Once all files are clearly named, they should be placed in the working directory. The file "2015NWEANorms.csv" must also be in the working directory. Use getwd() to identify working directory, setwd() to set it and list.files() to view files.
###Step 3: Prepare the Class Assignments File Although the AssessmentResults.csv and StudentsBySchool.csv files can be used in the default format in which they are downloaded, ClassAssignments.csv must be modified. The data in ClassAssignments.csv is based on a class roster imported at the beginning of the test term, as well as any updates made in the MAP system during the test term. Different schools may name and list classes differently.
ClassAssignments.csv lists all class assignments that have been imported. When a student is enrolled in multiple classes (e.g. homeroom, ELA, math, science, history, art, music), each class is listed in a separate row. The NWEA MAP tests are for the subjects of math and reading. When creating data tables by teacher, each student's math and reading (or ELA) teachers must first be identified, so as to create reports that list those teachers and not the teachers of other subjects.

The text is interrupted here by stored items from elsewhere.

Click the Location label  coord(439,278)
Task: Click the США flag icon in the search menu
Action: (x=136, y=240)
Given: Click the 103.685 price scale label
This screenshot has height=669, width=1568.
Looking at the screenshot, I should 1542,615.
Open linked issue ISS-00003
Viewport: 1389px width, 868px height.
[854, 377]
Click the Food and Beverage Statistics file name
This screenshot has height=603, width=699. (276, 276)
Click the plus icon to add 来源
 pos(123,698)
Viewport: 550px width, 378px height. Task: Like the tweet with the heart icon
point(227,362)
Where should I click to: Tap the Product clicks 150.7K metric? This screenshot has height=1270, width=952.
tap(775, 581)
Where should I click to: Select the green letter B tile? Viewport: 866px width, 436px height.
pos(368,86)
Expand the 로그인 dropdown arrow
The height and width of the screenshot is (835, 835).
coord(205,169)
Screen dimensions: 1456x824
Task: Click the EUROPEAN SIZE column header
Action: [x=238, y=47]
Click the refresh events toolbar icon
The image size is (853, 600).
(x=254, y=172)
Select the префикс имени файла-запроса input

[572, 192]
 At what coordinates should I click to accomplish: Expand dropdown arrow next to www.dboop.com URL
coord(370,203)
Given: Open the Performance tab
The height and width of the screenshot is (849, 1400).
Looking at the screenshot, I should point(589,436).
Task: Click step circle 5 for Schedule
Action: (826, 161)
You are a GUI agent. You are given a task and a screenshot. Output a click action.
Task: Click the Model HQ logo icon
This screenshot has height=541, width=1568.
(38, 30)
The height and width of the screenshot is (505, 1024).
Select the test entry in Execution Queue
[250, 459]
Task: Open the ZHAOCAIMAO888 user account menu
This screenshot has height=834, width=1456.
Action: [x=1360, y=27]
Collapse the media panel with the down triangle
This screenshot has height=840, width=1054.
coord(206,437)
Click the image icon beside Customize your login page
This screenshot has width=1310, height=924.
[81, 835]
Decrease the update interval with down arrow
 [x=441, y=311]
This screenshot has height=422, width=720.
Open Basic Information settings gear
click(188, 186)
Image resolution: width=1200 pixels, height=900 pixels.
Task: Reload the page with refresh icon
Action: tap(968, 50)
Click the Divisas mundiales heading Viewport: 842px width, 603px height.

The script FormatClassAssignments.R helps automate the process of selecting the relevant data from ClassAssignments.csv and reformatting it such that it contains only one row for each student ID, with the student's ELA teacher and math teacher listed in the columns. The script looks for the most common names used by LHA schools to refer to ELA and math classes. To be selected, the class name must BEGIN with the word "Homeroom", "ELA", "Reading," "Language," "Math", or "Algebra" (case insensitive). The script selects all rows meeting these criteria, then removes other information (such as section numbers) from the class names and renames any "Reading" or "Language" classes to "ELA" and any "Algebra" classes to "Math." It then identifies any rows for which no ELA or math teacher is listed, and replaces these "NA" values with the name of the homeroom teacher. (Some schools import only homerooms for self-contained classes in which the homeroom teacher teaches all subjects.)
In most cases, these steps should result in an output file (called "ClassAssignmentsProcessed.csv.") containing a single row for each student ID in column 1, the name of the student's ELA Teacher in column 2, and the name of the student's math Teacher in column 3. The script, however, will not work properly if ELA or math class names do not match the above criteria, or if students are enrolled in more than one ELA, math or homeroom class. In these cases, manual pre-processing of the file will be required.
###Step 4: Select and Run the Processing Script Choose the script you wish to run and execute it, using the command source("scriptname.R"). It will prompt you to enter the names of the data files to process. Hint: if you run list.files() immediately before running the script, the filenames will appear in the console, making it easy to type or copy and paste them at the prompts.
Upon completion, the script will save the output file(s) in csv format in your working directory and print a message to this effect.
###Step 5: Format the Output Files for Presentation The output files contain all the data points typically included in the reports that had been created for Lighthouse schools with Excel in prior years. Column headings are similar to those in these Excel reports, but abbreviated and formatted without spaces or special characters as required by R. The data can be copied and pasted as values into the appropriate Excel template. Excel should automatically format most values correctly (as percents, rounded numbers, etc.) and add color coding through the conditional formatting built into the template. Some adjustments may be needed, however.
In particular, the calculations in the school summary row will need to be checked. These are not calculated by the R scripts, and rely on Excel formulas. If the grade levels included in the data differ from those in the template, the Excel formulas will likely require adjustment.